Los expertos en educación coinciden en afirmar que esta tendencia no solo discrimina a los profesores, sino que también va en detrimento de la formación de los estudiantes a quienes la institución no les ofrece una educación integral, por ejemplo, carecen de continuidad; no pueden tomar más cursos con estos profesores ni obtener de ellos cartas de recomendación. Otra desventaja importante es que la pertenencia a comités y la carga de servicio aumenta para los profesores permanentes que tienen que repartirse un gran número de tareas entre unos pocos. Sin embargo, la fórmula funciona bien para los especuladores y los administradores y nada hace avizorar un cambio de esta distribución laboral.
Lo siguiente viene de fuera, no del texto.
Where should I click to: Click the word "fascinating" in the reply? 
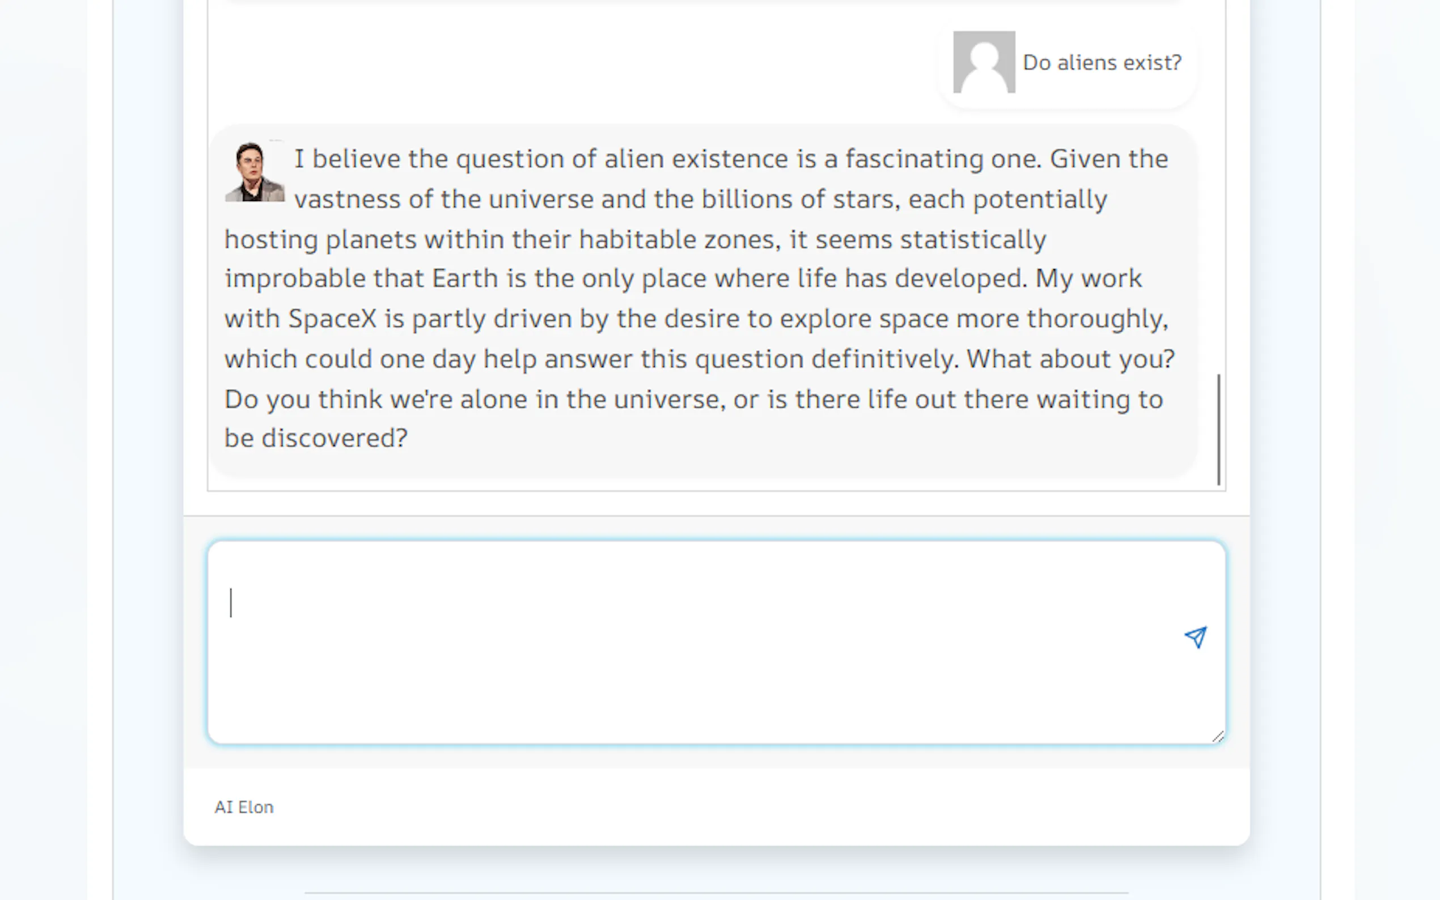click(914, 159)
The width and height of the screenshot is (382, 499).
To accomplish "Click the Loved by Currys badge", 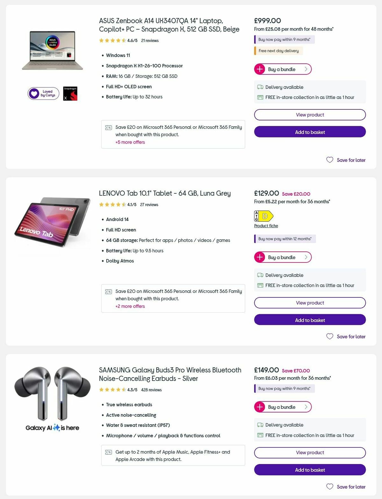I will click(x=43, y=93).
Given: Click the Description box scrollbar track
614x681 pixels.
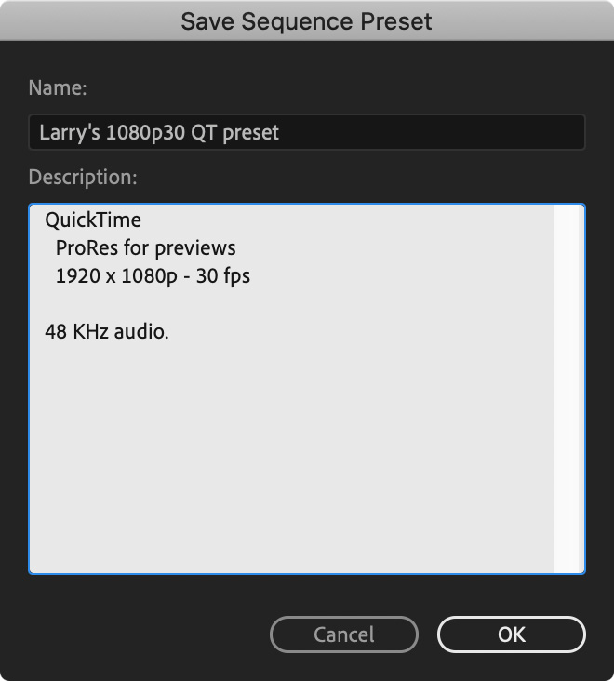Looking at the screenshot, I should [568, 389].
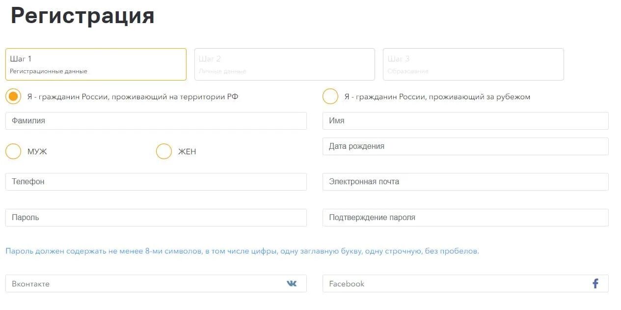Choose the ЖЕН gender option
Screen dimensions: 621x310
click(164, 151)
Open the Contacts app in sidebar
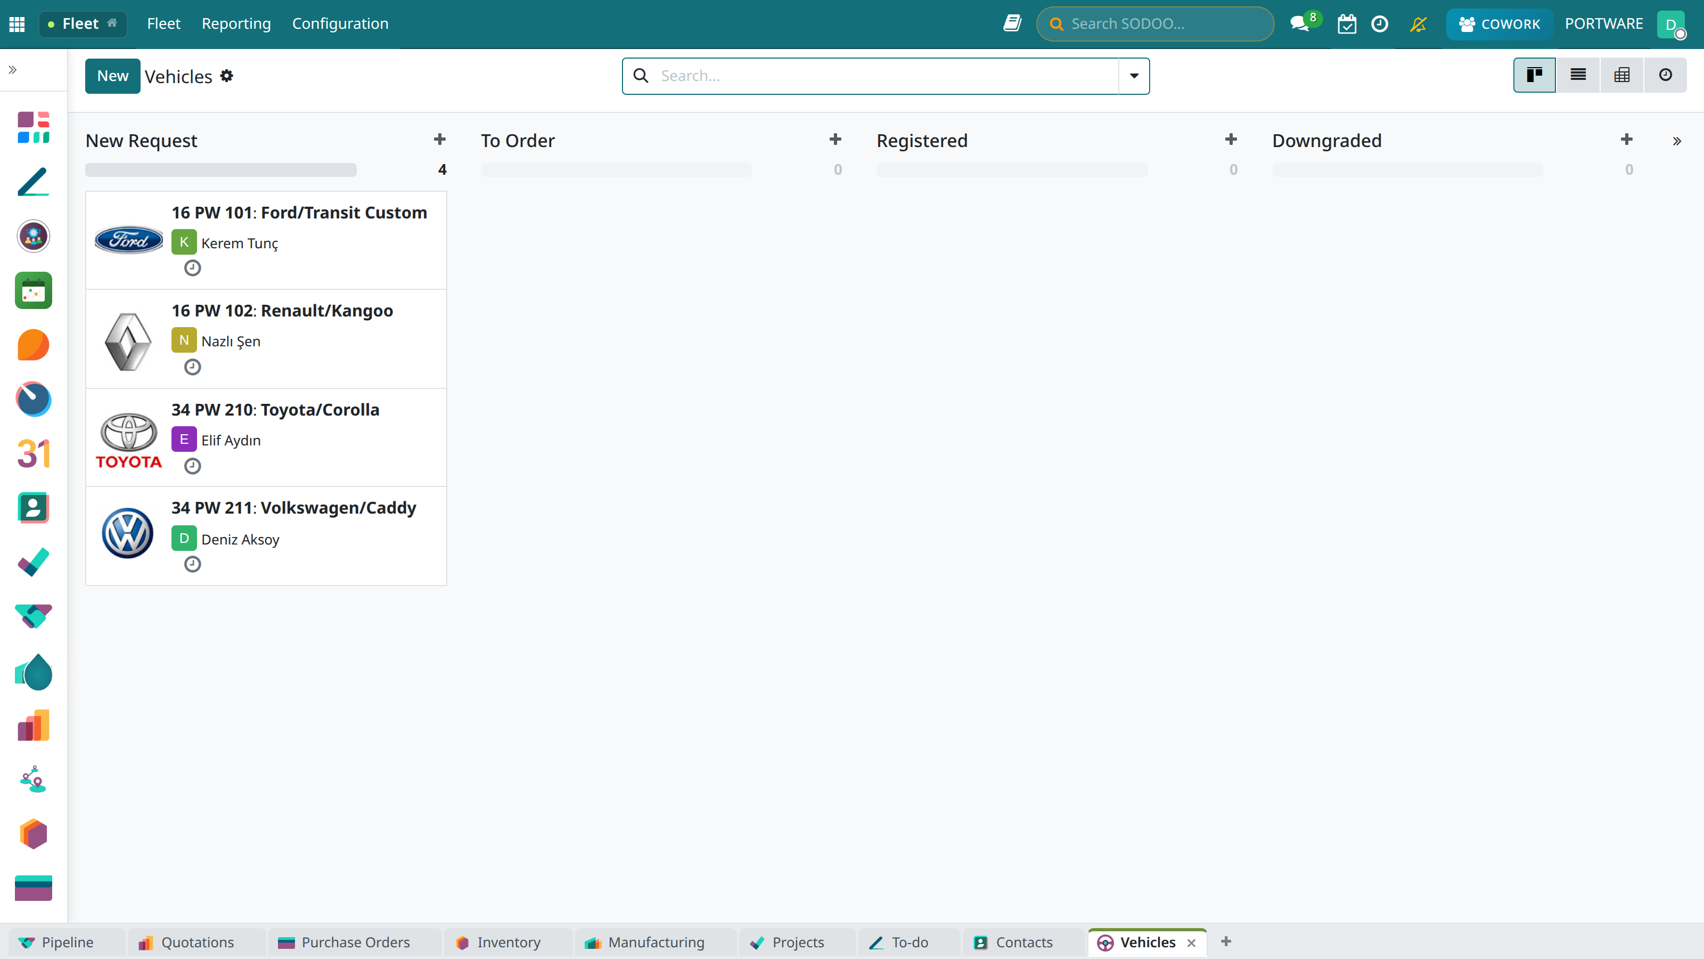This screenshot has height=959, width=1704. pos(33,508)
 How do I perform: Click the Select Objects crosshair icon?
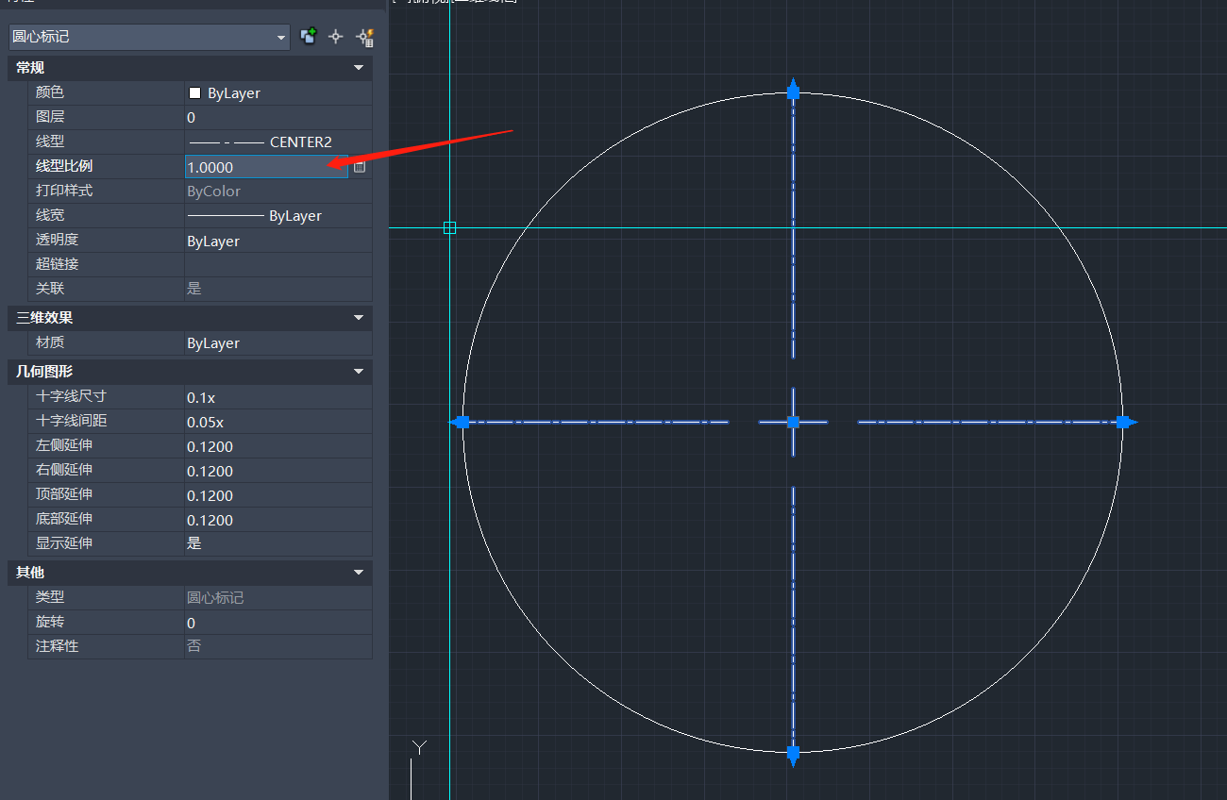(335, 37)
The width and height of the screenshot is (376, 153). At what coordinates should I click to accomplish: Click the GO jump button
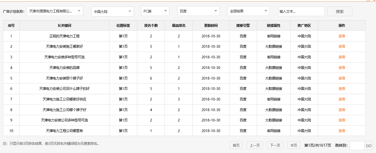pos(369,145)
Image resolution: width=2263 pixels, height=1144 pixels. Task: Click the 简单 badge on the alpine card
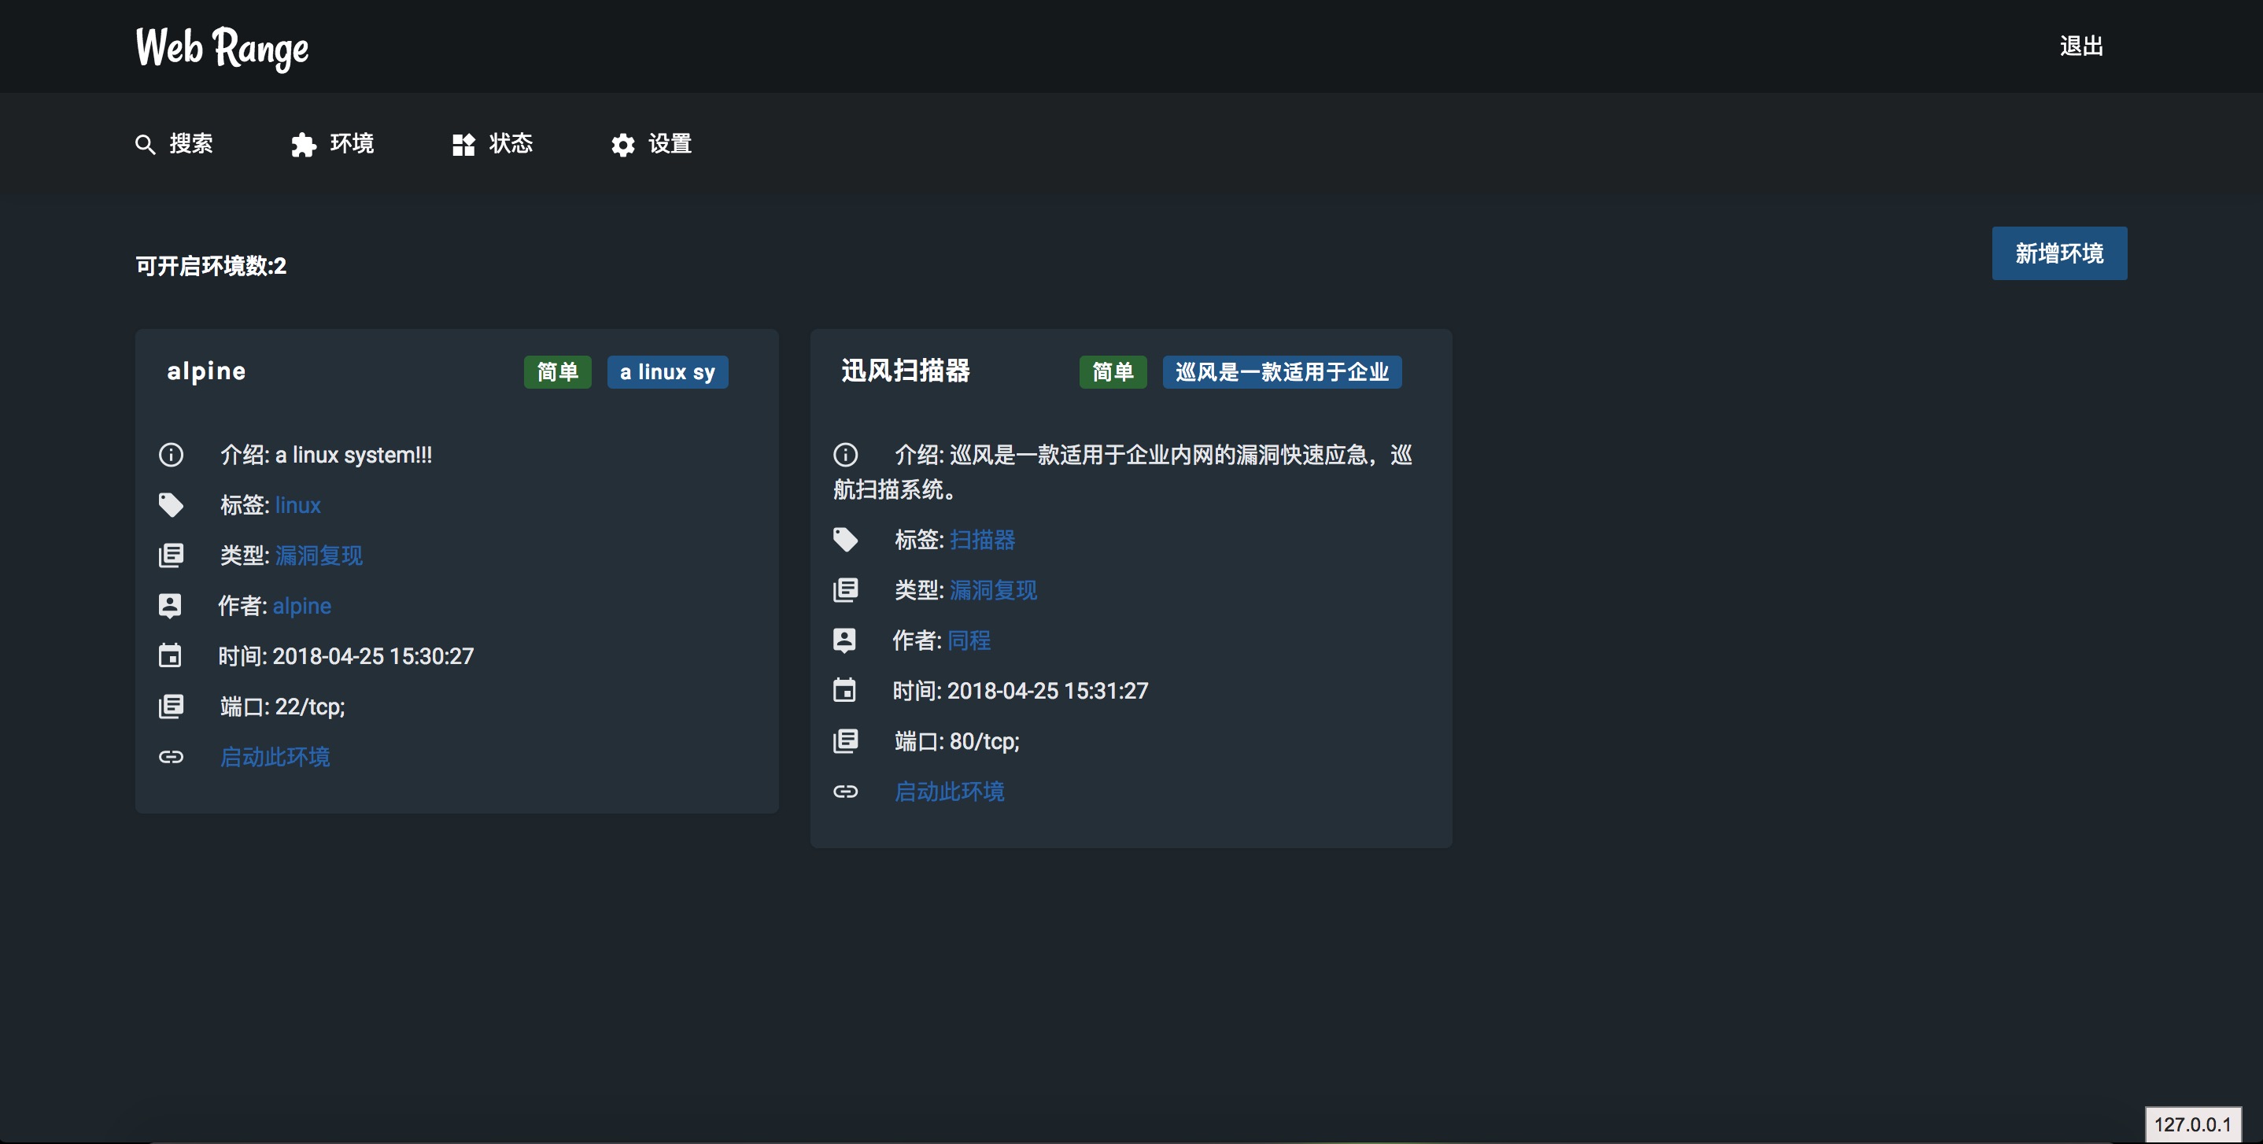(557, 372)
Otra de las formas en las que la institución universitaria continúa apostando por la defensa cerrada de su población menos diversa es en los casos de violencia sexual. Las estadísticas de estudiantes violadas por sus compañeros en universidades de todo el país son alarmantes. El documental The Hunting Ground, estrenado el año pasado, da cuenta de una realidad oculta por una jurisdicción universitaria que no ofrece justicia a las víctimas de violencia sexual. Los consejeros y burócratas que deberían garantizar el bienestar de sus estudiantes, no solo fracasan en ofrecerles un ambiente seguro, también las culpan y las castigan por los ataques. Aun más, la jerarquía universitaria se ensaña contra aquellos profesores que defienden las causas de sus alumnas. En 2014, la Universidad de Harvard castigó a la profesora de antropología Kimberly Theidon por su injerencia en estos casos.

Si en algo tiene razón Michaels es en que las prácticas institucionales que tratan de incorporar la diversidad en todas las facetas de la vida universitaria quedan cortas ante la multiplicidad de problemas sociales presentes hoy en sus campus. Los esfuerzos no son siempre loables y esto hace que la diversidad se convierta en un cuestionario a rellenar, un check en el formulario que perpetúa las injusticias de la sociedad. Tómese, por ejemplo, la experiencia de algunos estudiantes de color o provenientes de la clase trabajadora en universidades de élite, cuya inclusión en múltiples ocasiones está teñida por una rutina de racismo y clasismo.

No hay que perder de vista que tal y como llega el modelo universitario a Estados Unidos y a América Latina, la universidad es una institución europea dirigida por hombres blancos y consolidada en un saber religioso, humanista y científico que tenía como una de sus funciones principales la dominación de las colonias europeas en América, Asia y África y, sobre todo, la dominación de ese sector poblacional que hoy llamamos “diverso”. Pese a lo irrefutable de esta afirmación, es innegable también que la educación superior continúa ofreciendo además de una serie de ventajas laborales en la práctica, una plataforma para el encuentro intelectual y la libertad del pensamiento.